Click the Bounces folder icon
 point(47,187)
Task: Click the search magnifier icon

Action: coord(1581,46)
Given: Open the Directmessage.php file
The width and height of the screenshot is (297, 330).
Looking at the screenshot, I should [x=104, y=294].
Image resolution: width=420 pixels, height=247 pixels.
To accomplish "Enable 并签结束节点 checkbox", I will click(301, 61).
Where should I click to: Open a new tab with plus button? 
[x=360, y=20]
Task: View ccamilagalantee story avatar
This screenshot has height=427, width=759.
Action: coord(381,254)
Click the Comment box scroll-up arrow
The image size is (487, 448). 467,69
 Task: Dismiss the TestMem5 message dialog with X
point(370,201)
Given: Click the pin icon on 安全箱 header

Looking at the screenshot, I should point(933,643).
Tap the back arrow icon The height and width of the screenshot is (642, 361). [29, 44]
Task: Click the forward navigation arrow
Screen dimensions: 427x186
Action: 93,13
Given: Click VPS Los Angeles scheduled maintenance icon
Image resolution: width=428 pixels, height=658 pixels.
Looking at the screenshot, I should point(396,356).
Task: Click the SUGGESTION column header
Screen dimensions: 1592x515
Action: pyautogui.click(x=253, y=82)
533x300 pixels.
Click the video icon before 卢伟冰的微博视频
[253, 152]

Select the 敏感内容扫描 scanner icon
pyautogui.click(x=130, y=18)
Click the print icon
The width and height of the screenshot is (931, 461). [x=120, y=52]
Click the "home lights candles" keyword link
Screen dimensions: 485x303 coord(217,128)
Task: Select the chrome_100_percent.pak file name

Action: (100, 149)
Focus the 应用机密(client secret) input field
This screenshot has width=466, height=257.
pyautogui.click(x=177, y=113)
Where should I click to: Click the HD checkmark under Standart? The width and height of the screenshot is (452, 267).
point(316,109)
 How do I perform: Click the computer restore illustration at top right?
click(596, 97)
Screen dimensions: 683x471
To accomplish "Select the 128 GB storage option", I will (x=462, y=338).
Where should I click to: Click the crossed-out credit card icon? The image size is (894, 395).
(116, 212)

──────

■ SET EXERCISE
Rewrite every line of the listing above as a numbered list, dropping the blank lines.

■ THE COMPLETED TASK
1. Click the Bounces folder icon
2.  point(47,187)
3. Task: Click the search magnifier icon
4. Action: coord(1581,46)
5. Given: Open the Directmessage.php file
6. The width and height of the screenshot is (297, 330).
7. Looking at the screenshot, I should [x=104, y=294].
8. Image resolution: width=420 pixels, height=247 pixels.
9. To accomplish "Enable 并签结束节点 checkbox", I will click(301, 61).
10. Where should I click to: Open a new tab with plus button? 
11. [x=360, y=20]
12. Task: View ccamilagalantee story avatar
13. This screenshot has height=427, width=759.
14. Action: coord(381,254)
15. Click the Comment box scroll-up arrow
16. The image size is (487, 448). 467,69
17.  Task: Dismiss the TestMem5 message dialog with X
18. point(370,201)
19. Given: Click the pin icon on 安全箱 header
20. Looking at the screenshot, I should point(933,643).
21. Tap the back arrow icon The height and width of the screenshot is (642, 361). [29, 44]
22. Task: Click the forward navigation arrow
23. Screen dimensions: 427x186
24. Action: 93,13
25. Given: Click VPS Los Angeles scheduled maintenance icon
26. Image resolution: width=428 pixels, height=658 pixels.
27. Looking at the screenshot, I should point(396,356).
28. Task: Click the SUGGESTION column header
29. Screen dimensions: 1592x515
30. Action: pyautogui.click(x=253, y=82)
31. 533x300 pixels.
32. Click the video icon before 卢伟冰的微博视频
33. [253, 152]
34. Select the 敏感内容扫描 scanner icon
35. pyautogui.click(x=130, y=18)
36. Click the print icon
37. The width and height of the screenshot is (931, 461). [x=120, y=52]
38. Click the "home lights candles" keyword link
39. Screen dimensions: 485x303 coord(217,128)
40. Task: Select the chrome_100_percent.pak file name
41. Action: (100, 149)
42. Focus the 应用机密(client secret) input field
43. This screenshot has width=466, height=257.
44. pyautogui.click(x=177, y=113)
45. Where should I click to: Click the HD checkmark under Standart? The width and height of the screenshot is (452, 267).
46. point(316,109)
47.  How do I perform: Click the computer restore illustration at top right?
48. click(596, 97)
49. Screen dimensions: 683x471
50. To accomplish "Select the 128 GB storage option", I will (x=462, y=338).
51. Where should I click to: Click the crossed-out credit card icon? The image size is (894, 395).
52. (116, 212)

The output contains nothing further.